Euphaedra orientalis

Scientific classification
- Kingdom: Animalia
- Phylum: Arthropoda
- Class: Insecta
- Order: Lepidoptera
- Family: Nymphalidae
- Genus: Euphaedra
- Species: E. orientalis
- Binomial name: Euphaedra orientalis Rothschild, 1898
- Synonyms: Euphaedra eleus orientalis Rothschild, 1898; Euphaedra (Euphaedrana) orientalis; Euphaedra eleus nguruensis Stoneham, 1956;

= Euphaedra orientalis =

- Authority: Rothschild, 1898
- Synonyms: Euphaedra eleus orientalis Rothschild, 1898, Euphaedra (Euphaedrana) orientalis, Euphaedra eleus nguruensis Stoneham, 1956

Species of butterfly

Euphaedra orientalis, the orange forester, is a butterfly in the family Nymphalidae. It is found along the coast of Kenya and in eastern Tanzania, Malawi, Mozambique (from the northern coast to Beira) and eastern Zimbabwe. The habitat consists of dense forests.

Adults are attracted by fermenting bananas and ripe wild figs on the forest floor.

The larvae possibly feed on Blighia unijugata and Phoenix reclinata.

==Original description==
4. Euphaedra eleus orientalis subsp. nov.

Male :upperside : forewing, subapical band half as wide again as in the common West African form; the black area more extended, its inner edge crossing median nervure at origin of vein 3 and being 1.5 mm. distant from outer margin at vein 2; two black dots in cell. Hindwing, submarginal blue and white dots smaller than in eleus eleus.

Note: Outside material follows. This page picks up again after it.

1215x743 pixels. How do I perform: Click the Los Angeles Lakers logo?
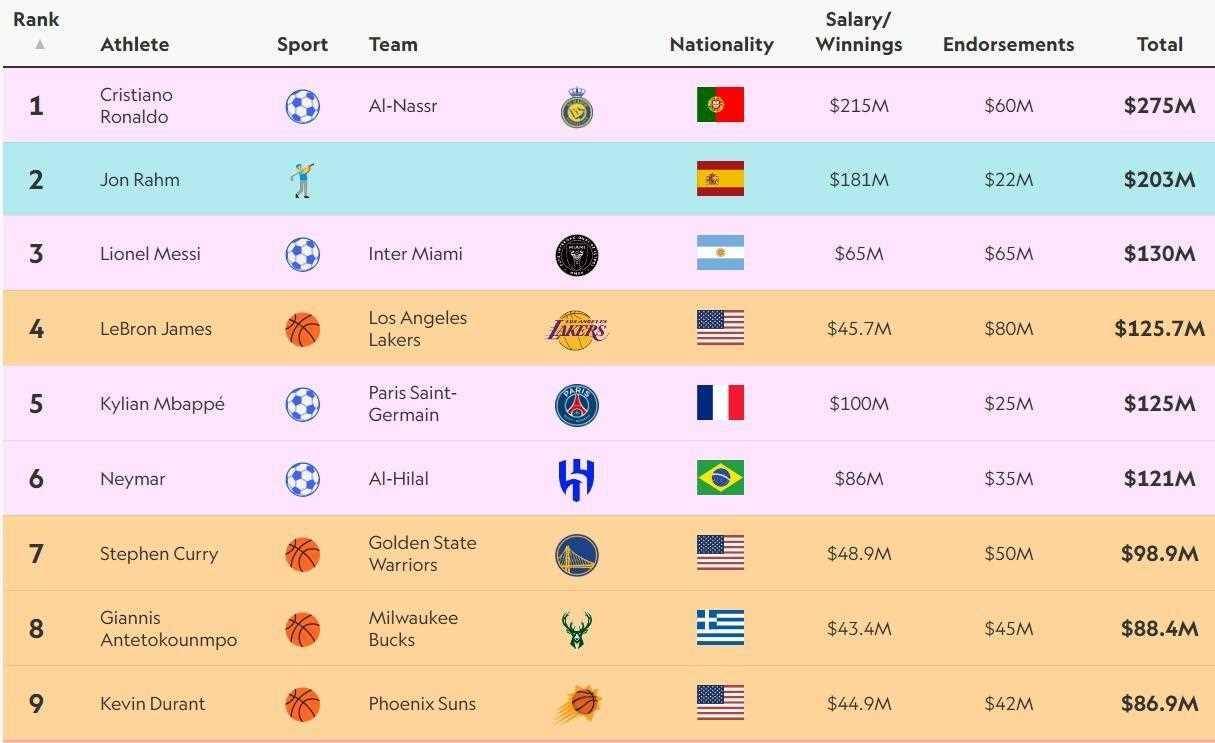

Underside : forewing, subapical band as broad as above, an interrupted black line at apex of cell, and three black dots in cell. Hindwing with two black dots in cell and three white patches on disc; submarginal spots smaller than in eleus.

Bab. Mikindani, German East Africa, between January and May 1897, 1 male (Reimer).

==Similar species==
Other members of the Euphaedra eleus species group q.v.